I’m imaging a future medium – a cross between a video game and pre-VHS television. If you missed an episode of TV before the VHS you’d be hard pressed to catch it again. Maybe a repeat, but culturally you’d be out of the loop. The folks at work would be talking about the progress of the plot (or in the case of sitcoms of the time, a hilarious in-joke or reference) and you’d be in the cold.

Now we don’t have that. Now we can watch entire seasons of a show in a single sitting. But imagine a game where daily participation could give you things akin to an episode of TV. Miss an episode and you don’t have a clear understanding of the story. Can’t make the time on Tuesday for that mission? Then you don’t get the rewards other players receive. Truly unique content, not just baubles or items that can be found elsewhere.

I’m not a total masochistic. Maybe tardy players could complete the missions after a period of time. A little punishment that would encourage active participation.

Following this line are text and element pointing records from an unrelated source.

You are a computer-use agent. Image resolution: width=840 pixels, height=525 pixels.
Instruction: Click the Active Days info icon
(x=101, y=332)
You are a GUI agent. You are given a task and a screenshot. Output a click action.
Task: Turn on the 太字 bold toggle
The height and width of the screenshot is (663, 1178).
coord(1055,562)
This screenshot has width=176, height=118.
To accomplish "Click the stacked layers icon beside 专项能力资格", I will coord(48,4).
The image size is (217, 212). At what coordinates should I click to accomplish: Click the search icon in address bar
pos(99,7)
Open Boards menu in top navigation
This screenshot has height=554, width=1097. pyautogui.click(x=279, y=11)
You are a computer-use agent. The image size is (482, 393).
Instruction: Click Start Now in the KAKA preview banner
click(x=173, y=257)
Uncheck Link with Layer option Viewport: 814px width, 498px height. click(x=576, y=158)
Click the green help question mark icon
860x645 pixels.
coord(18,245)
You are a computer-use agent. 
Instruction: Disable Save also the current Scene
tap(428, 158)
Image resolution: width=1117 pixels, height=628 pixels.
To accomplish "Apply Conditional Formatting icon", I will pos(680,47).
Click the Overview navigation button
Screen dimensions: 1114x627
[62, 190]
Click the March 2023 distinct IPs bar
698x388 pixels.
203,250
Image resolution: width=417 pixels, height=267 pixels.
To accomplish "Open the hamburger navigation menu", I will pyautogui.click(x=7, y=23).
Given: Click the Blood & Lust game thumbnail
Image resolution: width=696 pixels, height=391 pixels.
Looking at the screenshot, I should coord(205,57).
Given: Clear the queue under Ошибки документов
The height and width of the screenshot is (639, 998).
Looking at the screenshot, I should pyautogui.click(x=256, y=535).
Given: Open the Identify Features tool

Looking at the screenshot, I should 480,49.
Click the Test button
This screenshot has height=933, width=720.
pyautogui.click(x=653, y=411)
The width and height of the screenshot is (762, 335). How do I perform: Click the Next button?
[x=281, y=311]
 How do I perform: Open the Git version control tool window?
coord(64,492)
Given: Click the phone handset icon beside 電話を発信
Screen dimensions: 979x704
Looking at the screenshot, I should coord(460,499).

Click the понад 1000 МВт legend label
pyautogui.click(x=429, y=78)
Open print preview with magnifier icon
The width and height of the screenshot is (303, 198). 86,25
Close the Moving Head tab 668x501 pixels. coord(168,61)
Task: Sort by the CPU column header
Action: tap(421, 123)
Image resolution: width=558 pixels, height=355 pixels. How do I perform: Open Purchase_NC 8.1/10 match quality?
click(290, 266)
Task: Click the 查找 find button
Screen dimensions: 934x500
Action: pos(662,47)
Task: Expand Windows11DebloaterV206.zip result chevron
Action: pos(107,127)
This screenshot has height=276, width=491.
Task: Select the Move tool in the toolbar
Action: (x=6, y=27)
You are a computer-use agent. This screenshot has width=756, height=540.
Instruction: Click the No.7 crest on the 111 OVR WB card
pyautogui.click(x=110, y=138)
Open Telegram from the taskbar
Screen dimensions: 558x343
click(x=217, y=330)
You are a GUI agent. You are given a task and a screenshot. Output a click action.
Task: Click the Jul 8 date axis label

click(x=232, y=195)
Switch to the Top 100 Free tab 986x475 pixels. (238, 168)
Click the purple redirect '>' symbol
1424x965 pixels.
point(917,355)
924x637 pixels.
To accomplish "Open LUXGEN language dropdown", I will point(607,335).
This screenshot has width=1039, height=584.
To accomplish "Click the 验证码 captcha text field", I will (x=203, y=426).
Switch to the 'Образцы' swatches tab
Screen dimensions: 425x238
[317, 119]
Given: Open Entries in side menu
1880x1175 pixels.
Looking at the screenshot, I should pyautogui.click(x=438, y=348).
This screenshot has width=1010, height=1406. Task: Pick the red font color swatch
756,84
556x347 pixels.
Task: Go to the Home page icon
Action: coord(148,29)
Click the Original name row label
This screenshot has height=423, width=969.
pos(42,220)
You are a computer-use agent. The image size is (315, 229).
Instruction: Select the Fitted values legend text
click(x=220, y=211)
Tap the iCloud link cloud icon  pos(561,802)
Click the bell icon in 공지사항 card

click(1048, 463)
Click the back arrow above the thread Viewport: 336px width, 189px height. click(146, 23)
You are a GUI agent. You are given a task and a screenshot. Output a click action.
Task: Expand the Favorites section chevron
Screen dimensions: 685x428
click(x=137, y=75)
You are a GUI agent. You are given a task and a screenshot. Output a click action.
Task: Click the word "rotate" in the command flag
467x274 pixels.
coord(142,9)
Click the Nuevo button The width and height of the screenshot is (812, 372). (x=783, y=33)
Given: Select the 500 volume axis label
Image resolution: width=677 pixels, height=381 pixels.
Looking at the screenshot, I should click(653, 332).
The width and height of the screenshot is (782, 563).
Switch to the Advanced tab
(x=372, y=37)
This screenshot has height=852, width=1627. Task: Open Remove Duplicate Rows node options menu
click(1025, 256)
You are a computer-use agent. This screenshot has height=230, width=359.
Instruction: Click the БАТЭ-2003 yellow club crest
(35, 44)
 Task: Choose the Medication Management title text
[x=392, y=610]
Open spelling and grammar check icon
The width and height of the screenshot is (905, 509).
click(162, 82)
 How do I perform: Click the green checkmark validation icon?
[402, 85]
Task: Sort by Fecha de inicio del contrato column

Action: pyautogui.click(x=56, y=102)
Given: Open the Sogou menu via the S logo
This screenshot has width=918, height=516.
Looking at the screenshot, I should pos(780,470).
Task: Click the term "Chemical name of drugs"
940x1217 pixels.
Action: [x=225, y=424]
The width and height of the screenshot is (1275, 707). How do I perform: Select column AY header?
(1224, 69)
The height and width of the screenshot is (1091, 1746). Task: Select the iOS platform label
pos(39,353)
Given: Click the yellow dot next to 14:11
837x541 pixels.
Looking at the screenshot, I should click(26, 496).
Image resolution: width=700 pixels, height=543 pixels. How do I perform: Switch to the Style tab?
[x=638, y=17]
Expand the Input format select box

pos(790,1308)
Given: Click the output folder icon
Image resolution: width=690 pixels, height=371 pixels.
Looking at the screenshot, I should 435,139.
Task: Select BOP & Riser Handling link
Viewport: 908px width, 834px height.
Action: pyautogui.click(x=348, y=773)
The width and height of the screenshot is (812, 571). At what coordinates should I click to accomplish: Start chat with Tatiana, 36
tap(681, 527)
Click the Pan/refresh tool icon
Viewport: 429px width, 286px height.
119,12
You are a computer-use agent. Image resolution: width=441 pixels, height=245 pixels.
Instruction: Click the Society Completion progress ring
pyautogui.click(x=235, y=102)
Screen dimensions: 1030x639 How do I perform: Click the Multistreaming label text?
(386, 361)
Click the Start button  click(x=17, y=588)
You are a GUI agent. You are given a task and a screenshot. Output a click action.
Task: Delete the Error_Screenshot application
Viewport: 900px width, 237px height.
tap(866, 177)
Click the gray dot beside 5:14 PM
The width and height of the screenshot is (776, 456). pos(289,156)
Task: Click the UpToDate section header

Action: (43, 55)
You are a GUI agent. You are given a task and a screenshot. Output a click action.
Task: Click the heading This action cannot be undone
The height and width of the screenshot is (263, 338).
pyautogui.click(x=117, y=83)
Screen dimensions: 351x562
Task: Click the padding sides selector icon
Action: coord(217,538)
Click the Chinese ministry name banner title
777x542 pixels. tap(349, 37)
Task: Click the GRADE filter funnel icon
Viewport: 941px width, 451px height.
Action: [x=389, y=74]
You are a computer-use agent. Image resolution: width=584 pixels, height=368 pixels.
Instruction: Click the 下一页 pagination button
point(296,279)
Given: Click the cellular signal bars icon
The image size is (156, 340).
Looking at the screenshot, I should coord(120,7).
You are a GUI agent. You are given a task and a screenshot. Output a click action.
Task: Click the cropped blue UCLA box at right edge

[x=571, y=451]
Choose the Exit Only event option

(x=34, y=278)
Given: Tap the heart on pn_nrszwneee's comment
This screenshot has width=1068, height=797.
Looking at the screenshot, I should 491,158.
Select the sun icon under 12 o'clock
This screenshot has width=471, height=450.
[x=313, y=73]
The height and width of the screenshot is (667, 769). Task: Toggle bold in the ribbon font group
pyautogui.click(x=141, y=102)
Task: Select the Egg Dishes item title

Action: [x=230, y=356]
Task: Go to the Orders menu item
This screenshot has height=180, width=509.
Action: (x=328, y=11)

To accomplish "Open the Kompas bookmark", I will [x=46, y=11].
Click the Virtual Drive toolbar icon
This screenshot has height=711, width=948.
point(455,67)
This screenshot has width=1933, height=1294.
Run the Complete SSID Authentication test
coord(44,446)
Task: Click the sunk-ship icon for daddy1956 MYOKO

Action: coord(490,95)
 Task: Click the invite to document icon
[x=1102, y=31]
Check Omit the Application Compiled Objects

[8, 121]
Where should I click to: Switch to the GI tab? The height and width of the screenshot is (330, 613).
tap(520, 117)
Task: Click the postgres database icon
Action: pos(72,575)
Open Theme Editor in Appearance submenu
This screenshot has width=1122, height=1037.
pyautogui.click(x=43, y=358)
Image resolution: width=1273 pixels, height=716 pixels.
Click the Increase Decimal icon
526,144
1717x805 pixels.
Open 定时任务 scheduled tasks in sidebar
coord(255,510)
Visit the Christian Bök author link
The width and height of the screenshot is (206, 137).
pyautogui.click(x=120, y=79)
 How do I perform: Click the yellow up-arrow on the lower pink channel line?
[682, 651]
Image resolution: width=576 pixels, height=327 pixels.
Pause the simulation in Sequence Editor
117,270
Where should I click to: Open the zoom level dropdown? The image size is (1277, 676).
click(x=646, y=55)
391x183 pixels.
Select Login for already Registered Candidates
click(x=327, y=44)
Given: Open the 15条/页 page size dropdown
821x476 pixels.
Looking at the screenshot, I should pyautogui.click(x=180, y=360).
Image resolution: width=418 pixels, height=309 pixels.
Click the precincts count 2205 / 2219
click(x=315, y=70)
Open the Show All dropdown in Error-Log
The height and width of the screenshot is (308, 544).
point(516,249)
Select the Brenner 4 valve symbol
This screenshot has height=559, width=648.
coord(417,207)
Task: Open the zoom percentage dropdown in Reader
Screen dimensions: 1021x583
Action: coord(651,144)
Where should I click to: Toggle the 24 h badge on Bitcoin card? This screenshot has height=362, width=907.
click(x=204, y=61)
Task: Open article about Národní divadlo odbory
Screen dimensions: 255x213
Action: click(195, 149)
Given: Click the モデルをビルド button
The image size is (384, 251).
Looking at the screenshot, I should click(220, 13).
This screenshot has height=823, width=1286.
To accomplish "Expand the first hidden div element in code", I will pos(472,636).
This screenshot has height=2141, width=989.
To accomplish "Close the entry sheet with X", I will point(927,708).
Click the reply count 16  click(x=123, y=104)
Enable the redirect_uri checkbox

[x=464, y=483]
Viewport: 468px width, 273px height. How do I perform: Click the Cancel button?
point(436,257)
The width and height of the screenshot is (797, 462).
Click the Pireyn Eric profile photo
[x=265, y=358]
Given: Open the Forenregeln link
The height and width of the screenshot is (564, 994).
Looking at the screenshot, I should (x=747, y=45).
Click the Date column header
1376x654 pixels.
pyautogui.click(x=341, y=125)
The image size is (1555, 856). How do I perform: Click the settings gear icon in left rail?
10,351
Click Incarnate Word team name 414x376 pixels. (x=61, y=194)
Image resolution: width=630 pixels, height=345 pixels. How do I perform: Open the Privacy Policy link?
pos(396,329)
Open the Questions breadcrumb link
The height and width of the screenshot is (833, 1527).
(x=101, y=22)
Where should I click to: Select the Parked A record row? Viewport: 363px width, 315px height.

Would something like this work? How far could you push it? Could the death of a main character, or major plot twist happen in a container of time like this?

Another thing that has me thinking about all this is the explosion of “Let’s Play” videos on YouTube and Twtich.tv. You can literally spend hours watching someone else play a video game. The day of a new game’s release you can watch almost the entire plot, see all the world has to offer, and be done.

I dislike cheat codes. Especially for games I have yet to complete. Once you use the code to run around invincible or not have to worry about having enough mana it becomes boring and pointless to continue. After a few minutes it usually breaks the game for me. Let’s Play videos are like a cheat code for my attention. I’m much less likely to play a game (or watch a movie after reading its plot on Wikipedia).

Would exclusive time-based content that furthers a narrative by providing unique information or experiences work in our world?